Most continuous-span double-deck viaducts built in the San Francisco Bay Area during the 1950s and 1960s were damaged during the 1989 Loma Prieta earthquake [1]. The deficiencies in these viaducts led to an immediate review of all double-deck bridge structures in the United States. One particular seismic retrofit project (and the focus of this work) involved a Midwestern double-deck bridge complex with substructure and superstructure elements without adequate capacity based on current seismic criteria [2,3]. A seismic retrofit strategy was adopted based on the criteria described in the FHWA Seismic Retrofitting Manual for Highway Bridges [4]. Almost immediately following completion of the seismic retrofit, horseshoe-shaped cracks were identified in the unstiffened regions (frequently called the web gap) of the longitudinal girders where the original K-type diaphragms were replaced with new, stiffer cross-diaphragms. This problem mostly occurs in bridges built in the United States prior to the mid-1980s when the design specifications required connection plates to have a tight-fit detail at the girder flanges, but not welded [5–7]. Normally, part of the connection plate, attached to plate girders, must be clipped to clear the web-to-flange weld resulting in a soft and short section that is more flexible in the transverse direction than the rest of the girder’s height.

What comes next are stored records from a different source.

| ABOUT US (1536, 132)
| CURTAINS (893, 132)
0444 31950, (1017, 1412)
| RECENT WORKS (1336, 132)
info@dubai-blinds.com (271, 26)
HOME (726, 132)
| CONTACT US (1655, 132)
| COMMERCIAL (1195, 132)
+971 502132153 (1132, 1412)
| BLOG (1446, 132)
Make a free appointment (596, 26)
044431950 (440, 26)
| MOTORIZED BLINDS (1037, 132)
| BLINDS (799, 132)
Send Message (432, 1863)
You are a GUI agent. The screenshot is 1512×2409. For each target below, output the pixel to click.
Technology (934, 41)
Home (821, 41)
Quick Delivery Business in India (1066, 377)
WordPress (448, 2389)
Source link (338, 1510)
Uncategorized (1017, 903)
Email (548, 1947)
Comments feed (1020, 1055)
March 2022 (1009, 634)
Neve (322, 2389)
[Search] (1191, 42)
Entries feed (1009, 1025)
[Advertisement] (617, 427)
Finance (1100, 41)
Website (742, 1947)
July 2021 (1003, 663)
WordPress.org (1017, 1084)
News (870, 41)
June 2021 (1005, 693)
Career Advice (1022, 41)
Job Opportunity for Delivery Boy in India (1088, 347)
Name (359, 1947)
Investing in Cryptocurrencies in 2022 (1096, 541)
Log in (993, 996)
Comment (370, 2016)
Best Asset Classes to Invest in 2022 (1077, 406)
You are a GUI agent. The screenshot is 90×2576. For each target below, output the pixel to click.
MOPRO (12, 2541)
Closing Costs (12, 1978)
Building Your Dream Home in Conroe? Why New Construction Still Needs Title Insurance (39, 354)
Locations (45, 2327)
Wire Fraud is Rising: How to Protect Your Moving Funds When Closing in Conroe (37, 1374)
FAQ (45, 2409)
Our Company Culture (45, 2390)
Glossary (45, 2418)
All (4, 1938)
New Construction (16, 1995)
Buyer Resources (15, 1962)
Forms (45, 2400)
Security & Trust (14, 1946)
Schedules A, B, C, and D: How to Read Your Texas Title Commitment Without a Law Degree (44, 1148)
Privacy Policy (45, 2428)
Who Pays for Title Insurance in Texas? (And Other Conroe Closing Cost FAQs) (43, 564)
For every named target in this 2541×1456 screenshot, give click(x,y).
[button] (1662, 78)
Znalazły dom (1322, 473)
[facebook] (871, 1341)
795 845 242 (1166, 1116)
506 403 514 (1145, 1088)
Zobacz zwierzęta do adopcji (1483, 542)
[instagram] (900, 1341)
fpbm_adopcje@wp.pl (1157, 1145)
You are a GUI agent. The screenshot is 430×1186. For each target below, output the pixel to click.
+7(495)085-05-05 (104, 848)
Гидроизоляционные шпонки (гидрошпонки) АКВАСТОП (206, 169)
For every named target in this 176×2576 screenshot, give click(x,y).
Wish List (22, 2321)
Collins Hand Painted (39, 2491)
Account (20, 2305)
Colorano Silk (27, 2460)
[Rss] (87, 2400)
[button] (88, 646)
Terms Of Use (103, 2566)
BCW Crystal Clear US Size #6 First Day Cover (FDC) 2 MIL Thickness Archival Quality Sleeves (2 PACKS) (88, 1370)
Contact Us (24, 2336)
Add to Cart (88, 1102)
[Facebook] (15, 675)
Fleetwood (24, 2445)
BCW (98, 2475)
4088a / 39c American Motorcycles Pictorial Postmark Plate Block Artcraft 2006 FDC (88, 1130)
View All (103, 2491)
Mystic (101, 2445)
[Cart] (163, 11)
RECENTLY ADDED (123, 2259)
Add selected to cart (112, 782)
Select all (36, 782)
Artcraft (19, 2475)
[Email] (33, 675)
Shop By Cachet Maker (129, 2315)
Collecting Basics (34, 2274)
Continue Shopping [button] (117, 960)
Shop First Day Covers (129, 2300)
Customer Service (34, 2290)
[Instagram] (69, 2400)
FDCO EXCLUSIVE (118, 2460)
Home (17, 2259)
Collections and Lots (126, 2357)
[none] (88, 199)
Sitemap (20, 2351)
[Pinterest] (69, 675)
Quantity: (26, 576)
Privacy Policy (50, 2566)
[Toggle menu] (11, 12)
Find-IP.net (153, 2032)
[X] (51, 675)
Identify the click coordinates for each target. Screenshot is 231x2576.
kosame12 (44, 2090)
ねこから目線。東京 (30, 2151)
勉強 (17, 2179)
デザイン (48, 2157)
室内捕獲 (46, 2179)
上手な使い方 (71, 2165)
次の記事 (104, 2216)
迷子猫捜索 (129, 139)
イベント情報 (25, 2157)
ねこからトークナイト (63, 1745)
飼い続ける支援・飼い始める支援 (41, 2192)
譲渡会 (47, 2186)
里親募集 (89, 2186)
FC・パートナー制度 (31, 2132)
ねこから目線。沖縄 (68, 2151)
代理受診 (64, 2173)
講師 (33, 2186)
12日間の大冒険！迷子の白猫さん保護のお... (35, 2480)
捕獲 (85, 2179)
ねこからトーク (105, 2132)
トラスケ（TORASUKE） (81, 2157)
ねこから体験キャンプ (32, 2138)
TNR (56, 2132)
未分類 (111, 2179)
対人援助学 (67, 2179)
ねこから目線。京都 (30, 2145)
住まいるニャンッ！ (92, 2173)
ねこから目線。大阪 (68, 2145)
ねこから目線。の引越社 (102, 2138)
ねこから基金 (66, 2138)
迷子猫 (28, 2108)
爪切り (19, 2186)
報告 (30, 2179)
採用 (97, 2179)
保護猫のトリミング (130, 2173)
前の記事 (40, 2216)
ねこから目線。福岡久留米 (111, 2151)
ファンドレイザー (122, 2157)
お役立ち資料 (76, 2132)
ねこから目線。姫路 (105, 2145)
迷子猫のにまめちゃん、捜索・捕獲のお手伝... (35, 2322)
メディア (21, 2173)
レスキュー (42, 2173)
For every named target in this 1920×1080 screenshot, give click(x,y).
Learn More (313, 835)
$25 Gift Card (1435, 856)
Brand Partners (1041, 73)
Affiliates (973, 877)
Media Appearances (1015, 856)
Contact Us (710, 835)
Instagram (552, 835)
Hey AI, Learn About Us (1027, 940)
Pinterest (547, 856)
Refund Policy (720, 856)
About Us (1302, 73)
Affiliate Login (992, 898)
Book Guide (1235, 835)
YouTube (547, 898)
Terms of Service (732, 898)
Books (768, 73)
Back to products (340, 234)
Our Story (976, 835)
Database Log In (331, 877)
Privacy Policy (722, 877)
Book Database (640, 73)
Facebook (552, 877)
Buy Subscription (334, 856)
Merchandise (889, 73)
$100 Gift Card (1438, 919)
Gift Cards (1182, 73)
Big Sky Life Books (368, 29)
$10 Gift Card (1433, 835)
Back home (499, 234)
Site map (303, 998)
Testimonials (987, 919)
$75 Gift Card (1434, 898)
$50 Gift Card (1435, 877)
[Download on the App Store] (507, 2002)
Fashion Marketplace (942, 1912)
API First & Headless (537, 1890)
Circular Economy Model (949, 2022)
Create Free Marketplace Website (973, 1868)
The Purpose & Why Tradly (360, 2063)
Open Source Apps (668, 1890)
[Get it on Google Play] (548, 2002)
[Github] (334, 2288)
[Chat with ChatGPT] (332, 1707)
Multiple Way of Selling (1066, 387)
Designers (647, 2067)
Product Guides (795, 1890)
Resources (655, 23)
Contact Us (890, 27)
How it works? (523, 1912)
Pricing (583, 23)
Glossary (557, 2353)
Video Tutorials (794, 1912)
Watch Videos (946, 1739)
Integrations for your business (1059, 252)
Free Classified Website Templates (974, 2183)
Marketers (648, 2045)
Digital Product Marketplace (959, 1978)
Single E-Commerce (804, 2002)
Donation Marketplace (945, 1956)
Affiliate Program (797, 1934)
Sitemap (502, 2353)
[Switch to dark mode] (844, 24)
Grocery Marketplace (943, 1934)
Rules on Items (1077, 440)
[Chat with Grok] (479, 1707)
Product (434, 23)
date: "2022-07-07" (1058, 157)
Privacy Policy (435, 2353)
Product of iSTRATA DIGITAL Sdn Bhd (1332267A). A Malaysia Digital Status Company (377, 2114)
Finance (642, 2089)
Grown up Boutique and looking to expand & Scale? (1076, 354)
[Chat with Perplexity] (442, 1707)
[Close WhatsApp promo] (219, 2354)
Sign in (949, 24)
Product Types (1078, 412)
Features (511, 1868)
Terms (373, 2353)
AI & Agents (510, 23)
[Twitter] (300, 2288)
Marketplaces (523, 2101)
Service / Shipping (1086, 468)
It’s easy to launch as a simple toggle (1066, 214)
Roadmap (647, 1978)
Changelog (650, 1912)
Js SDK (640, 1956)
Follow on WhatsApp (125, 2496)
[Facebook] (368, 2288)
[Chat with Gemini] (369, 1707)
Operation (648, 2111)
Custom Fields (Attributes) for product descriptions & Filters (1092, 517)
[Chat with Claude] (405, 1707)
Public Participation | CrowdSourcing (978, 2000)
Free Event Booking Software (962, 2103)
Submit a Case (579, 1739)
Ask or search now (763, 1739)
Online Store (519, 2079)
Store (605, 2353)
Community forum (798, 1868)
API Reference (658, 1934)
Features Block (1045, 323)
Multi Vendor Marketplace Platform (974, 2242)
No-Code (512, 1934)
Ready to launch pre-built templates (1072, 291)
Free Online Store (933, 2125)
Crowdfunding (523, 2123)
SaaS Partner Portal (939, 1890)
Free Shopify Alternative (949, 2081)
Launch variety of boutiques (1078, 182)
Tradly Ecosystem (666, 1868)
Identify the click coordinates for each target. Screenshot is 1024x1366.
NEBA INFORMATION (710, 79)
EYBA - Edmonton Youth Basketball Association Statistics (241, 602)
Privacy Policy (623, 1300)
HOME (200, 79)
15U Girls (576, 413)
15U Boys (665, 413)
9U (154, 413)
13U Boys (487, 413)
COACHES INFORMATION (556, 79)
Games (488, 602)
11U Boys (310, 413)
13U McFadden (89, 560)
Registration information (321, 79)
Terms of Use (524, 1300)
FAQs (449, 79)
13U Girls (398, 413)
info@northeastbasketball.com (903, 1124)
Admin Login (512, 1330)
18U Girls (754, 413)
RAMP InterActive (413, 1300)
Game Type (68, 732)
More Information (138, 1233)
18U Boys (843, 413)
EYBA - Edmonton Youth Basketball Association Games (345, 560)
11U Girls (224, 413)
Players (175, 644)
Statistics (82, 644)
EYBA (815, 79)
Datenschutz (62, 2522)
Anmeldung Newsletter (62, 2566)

This area in the web is known as the web-gap region. Cracks originating in this region are likely the result of secondary stresses resulting from out-of-plane distortion in the unstiffened web-gap region and account for approximately 90% of all fatigue cracking [23]. As a result, a significant number of older bridges have been affected by distortion-induced fatigue cracking in the web-gap region.